Passed to parallel::mclapply
- alt_col
The name of the column with
var
containing alternate bases- mask
Optional GRanges object defining regions to be masked with an 'N'
- tag
Optional tag to add to all sequence names which were modified
- sep
Separator to place between seqnames names & tag
logical(1) Add tags indicating which type of variant were incorporated, with 's', 'i' and 'd' representing SNPs, Insertions and Deletions respectively
- var_sep
Separator between any previous tags and variant tags
- verbose
logical(1) Print progress messages while running
- names
Sequence names to be mogrified
- which
GRanges object passed to VariantAnnotation::ScanVcfParam if using a VCF directly
Details
This function is designed to create a variant-modified reference genome, intended to be included as a set of decoys when using salmon in selective alignment mode. Sequence lengths will change if InDels are included and any coordinate-based information will be lost on the output of this function.

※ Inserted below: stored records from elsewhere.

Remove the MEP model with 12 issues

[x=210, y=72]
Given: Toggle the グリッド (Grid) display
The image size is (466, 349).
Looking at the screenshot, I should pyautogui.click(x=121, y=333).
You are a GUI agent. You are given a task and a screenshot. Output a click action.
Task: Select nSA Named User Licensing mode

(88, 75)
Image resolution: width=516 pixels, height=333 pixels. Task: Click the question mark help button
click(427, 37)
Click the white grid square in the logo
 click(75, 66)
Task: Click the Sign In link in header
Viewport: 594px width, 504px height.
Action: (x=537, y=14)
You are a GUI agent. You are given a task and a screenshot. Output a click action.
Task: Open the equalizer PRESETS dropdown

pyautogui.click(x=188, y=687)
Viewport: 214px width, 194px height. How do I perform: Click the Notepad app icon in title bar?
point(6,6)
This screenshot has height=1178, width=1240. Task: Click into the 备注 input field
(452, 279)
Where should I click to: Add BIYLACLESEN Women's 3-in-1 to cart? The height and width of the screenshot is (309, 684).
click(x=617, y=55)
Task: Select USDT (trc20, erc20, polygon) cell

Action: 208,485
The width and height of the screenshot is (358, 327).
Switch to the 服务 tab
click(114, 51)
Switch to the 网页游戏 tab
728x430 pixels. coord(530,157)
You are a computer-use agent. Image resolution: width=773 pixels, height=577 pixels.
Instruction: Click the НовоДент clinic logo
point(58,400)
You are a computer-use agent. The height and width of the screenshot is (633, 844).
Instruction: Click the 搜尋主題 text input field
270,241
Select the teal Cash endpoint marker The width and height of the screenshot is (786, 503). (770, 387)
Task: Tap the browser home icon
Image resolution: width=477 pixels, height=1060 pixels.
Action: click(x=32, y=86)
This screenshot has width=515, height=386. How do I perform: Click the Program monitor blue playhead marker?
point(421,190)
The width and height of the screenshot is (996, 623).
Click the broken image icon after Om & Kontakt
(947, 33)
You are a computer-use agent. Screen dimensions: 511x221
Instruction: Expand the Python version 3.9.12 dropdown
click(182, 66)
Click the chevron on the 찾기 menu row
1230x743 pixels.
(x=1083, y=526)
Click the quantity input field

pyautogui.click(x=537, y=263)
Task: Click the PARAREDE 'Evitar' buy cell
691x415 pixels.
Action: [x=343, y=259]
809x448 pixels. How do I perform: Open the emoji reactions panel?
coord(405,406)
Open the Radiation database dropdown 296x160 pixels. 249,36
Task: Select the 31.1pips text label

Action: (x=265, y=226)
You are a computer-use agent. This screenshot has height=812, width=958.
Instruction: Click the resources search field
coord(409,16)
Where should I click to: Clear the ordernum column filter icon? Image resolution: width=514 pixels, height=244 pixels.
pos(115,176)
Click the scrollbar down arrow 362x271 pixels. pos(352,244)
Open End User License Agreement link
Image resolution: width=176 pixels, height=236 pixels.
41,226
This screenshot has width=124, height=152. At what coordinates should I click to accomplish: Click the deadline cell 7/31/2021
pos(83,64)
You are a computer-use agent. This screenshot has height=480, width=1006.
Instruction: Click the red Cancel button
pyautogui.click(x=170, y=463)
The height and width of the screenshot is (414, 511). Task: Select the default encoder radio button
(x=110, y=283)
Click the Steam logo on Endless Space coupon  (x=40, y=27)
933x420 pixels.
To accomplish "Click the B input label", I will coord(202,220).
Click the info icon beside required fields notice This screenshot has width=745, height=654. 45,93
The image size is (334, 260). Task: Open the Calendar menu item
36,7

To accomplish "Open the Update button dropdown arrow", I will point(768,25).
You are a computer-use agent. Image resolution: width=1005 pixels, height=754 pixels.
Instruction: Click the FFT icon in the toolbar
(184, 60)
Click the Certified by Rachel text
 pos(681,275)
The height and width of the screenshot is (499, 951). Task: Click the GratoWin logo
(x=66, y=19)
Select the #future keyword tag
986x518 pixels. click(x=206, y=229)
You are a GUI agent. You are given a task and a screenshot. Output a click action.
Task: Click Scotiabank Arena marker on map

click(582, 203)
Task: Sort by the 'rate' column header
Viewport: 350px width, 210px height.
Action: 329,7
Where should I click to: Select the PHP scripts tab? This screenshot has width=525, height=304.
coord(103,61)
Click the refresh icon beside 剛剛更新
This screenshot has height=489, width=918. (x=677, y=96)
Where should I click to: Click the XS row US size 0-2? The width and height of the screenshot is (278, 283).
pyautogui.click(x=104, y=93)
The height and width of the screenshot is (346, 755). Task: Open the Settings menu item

Tags are able to be added to any modified sequence to assist identifying any changes that have been made to a sequence.
Examples
library(GenomicRanges)
dna <- DNAStringSet(c(chr1 = "ACGT", chr2 = "AATTT"))
var <- GRanges(c("chr1:1", "chr1:3", "chr2:1-3"))
var$ALT <- c("C", "GG", "A")
dna
#> DNAStringSet object of length 2:
#> width seq names
#> [1] 4 ACGT chr1
#> [2] 5 AATTT chr2
genomogrify(dna, var)
#> Updating chr1; Original length: 4
#> ; Updated length: 5
#> Updating chr2; Original length: 5
#> ; Updated length: 3
#> DNAStringSet object of length 2:
#> width seq names
#> [1] 5 CCGGT chr1
#> [2] 3 ATT chr2
genomogrify(dna, var, tag = "mod")
#> Updating chr1; Original length: 4
#> ; Updated length: 5
#> Updating chr2; Original length: 5
#> ; Updated length: 3
#> DNAStringSet object of length 2:
#> width seq names
#> [1] 5 CCGGT chr1_mod
#> [2] 3 ATT chr2_mod
genomogrify(dna, var, var_tags = TRUE)
#> Updating chr1; Original length: 4
#> ; Updated length: 5
#> Updating chr2; Original length: 5
#> ; Updated length: 3
#> DNAStringSet object of length 2:
#> width seq names
#> [1] 5 CCGGT chr1_si
#> [2] 3 ATT chr2_d
genomogrify(dna, var, mask = GRanges("chr2:1-5"), var_tags = TRUE)
#> Applying mask
#> Updating chr1; Original length: 4
#> ; Updated length: 5
#> DNAStringSet object of length 2:
#> width seq names
#> [1] 5 CCGGT chr1_si
#> [2] 5 NNNNN chr2